A convite de Alec Silva, da comunidade “A Literatura Nacional Tem Que Acabar”, no Facebook, aceitei o desafio de reescrever uma cena de uma obra literária por ele selecionada.
Não sei de que obra se trata e tampouco sei qual é o contexto, sei que o original era horrível (imagem incluída abaixo) e que eu me propus a criar uma cena legível a partir dos poucos elementos disponíveis para a recriação.
Obrigado ao Alec, pelo desafio.
Axel atingiu seu adversário com um soco poderoso. Suas mãos estavam protegidas por ataduras, que o ajudavam a marcar mais o rosto de quem ele golpeasse. Algumas dessas marcas o tempo apagaria, outras talvez não.
O homem já estava desfigurado e sangrando, mas tentaria mais um contra-ataque. Tinha uma reputação a manter, por isso não podia desistir do combate. Sua pele escura disfarçava um pouco o sangue que vertia.
Ele era um homem grande, mas naquele momento Axel o percebeu menor. As ataduras em torno de suas mãos não estavam sujas do sangue do adversário. Seu olhar parecia vidrado e seus movimentos eram mais lentos.
Ele avançou pesadamente, mas sem se proteger como devia. A técnica, àquela altura, era uma vaga lembrança em sua mente turvada pela dor e pela vergonha. Axel não tinha pena. Sabia quem era aquele homem. Sabia que ele nunca tivera pena de ninguém.
Em dois golpes diretos e secos Axel o derrubaria.
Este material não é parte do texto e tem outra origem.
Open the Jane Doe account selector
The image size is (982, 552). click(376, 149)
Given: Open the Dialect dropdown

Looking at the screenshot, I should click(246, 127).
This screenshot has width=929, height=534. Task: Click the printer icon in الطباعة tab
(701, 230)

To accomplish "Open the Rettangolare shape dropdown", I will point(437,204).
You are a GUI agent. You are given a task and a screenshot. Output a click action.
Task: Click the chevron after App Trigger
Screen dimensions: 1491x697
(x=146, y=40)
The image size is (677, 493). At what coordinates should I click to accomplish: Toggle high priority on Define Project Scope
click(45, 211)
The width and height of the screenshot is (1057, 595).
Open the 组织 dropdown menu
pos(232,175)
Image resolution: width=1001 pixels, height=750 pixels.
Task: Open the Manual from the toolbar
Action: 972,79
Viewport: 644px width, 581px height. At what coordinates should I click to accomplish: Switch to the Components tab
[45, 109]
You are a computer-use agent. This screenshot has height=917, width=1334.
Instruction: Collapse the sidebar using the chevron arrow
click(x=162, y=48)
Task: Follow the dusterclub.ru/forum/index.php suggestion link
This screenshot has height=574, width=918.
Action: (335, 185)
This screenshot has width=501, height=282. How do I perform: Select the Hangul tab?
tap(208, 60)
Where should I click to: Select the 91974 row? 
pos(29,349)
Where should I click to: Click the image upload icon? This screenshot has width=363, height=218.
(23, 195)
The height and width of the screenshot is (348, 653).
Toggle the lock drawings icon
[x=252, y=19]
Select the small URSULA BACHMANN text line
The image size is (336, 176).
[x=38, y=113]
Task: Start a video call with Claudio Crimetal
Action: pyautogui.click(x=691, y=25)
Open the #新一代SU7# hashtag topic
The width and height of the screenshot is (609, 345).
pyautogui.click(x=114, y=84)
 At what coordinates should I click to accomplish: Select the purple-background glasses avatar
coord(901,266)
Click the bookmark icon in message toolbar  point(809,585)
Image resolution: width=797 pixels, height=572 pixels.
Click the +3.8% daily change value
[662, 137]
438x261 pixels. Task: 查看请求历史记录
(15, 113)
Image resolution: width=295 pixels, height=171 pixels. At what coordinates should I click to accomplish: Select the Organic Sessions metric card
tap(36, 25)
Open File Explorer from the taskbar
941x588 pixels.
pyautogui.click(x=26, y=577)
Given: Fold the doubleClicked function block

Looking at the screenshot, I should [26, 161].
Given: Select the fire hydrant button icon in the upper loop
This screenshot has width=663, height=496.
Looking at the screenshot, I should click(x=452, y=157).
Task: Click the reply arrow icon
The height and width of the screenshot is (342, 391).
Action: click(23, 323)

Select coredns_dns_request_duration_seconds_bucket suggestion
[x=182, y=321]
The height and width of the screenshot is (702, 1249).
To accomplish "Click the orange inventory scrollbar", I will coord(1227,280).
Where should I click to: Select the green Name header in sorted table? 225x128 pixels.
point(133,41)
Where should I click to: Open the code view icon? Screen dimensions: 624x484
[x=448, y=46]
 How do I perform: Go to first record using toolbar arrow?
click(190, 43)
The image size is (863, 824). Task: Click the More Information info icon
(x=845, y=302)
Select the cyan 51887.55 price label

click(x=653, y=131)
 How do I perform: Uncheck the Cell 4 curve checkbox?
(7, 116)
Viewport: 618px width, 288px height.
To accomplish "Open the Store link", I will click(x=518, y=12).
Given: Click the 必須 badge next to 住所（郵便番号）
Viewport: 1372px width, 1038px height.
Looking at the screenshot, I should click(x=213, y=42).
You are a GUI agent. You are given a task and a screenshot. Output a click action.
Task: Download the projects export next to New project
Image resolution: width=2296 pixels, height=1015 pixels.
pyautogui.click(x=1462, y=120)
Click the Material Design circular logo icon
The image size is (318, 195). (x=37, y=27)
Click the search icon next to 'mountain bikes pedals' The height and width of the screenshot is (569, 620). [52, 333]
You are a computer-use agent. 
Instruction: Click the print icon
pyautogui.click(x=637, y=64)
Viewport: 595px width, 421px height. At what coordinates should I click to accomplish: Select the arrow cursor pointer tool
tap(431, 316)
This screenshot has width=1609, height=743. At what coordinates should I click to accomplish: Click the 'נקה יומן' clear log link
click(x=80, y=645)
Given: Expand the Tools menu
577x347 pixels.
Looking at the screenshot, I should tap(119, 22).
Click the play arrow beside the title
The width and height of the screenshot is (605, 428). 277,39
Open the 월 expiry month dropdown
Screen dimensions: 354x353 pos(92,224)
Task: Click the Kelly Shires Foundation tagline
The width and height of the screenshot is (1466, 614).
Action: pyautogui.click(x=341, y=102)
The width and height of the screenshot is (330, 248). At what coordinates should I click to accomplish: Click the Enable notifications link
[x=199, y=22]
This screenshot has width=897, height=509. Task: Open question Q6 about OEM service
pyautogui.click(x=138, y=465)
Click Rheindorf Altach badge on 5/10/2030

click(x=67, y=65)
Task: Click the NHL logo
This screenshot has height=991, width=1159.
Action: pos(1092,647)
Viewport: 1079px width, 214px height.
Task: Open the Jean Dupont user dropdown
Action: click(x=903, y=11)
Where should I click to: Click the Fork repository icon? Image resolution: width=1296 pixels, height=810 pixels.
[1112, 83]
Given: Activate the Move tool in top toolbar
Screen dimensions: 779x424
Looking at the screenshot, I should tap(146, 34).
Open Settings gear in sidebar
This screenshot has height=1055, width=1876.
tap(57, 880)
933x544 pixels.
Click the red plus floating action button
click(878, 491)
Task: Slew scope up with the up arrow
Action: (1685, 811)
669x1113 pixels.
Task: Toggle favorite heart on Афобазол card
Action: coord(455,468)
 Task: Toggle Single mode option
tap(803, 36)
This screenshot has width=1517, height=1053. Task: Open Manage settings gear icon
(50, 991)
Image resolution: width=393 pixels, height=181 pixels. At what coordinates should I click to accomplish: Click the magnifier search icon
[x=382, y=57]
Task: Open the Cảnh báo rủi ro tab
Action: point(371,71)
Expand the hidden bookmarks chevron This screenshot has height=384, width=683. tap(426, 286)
O primeiro golpe, à altura do peito, deve ter lhe partido uma costela. A partir de então o adversário já não conseguiria movimentar livremente os braços e nem respiraria com facilidade. O segundo golpe, diagonalmente no rosto, fraturou o seu nariz e o fez cair. O mundo daquele homem se apagou em trevas cheias de borboletas e vaga-lumes multicoloridos.
Gnoll então caiu. A lona vibrou com sua queda, quase desequilibrando Axel, que era menor e mais leve. Estava derrotado. Não havia mais o que fazer. De dentro da escuridão cheia de manchas multicoloridas, espessa de dor e de sangue a pulsar pelas têmporas, entrecortada por uma respiração sofrida, escutou a algazarra.
Os gritos da turba ao redor do ringue eram piores do que os golpes. Os golpes o haviam ferido, mas ele era de uma raça forte e conseguiria sarar um dia. Os ferimentos das lutas anteriores eram apenas lembranças, que nem doíam. Mas aqueles gritos feriam sua honra, sua imagem, seu legado.
Sempre fora o rei daquele lugar desde o dia em que derrotara o antigo campeão. Ninguém previa ainda a sua derrota, mesmo depois de dez anos, porque poucos homens eram tão grandes, tão fortes e tão rápidos. Gnoll esperava lutar até a meia-idade, e então se aposentaria rico, poderia tomar para si uma esposa, comprar uma quinta nas serras.
Segurou as lágrimas dentro dos olhos. Suprema humilhação seria chorar naquele momento, naquele momento em que a imagem de uma cabana entre madressilvas e ciprestes começava a esfumaçar como um sonho de que se vai acordando devagar.
Então, por que estupidez aceitara o desafio daquele príncipe? Vencer alguém tão menor, tão franzino, não parecia difícil. Dar uma surra em um nobre, dentro das regras, lhe parecia uma maneira legalizada de desforrar as humilhações do povo. Esmagando aquele príncipe de pele suave ele seria um herói para a sua gente. De qualquer maneira, fazia tempo que ninguém ousava desafiar sua fama, e seus punhos tinham saudades dos queixos de adversários…
O juiz do combate se aproximou e lhe disse alguma coisa que ele não entendeu muito bem. De dentro das trevas de sua mente, Gnoll se lembrou de alguma coisa e deu um tapa forte no chão. Depois outro. E outro.
A multidão silenciou. Tudo silenciou. Gnoll não veria a glória do príncipe, não veria a sua cabana nas montanhas, ao lado de uma camponesa gorda, plantando beterrabas e criando ovelhas.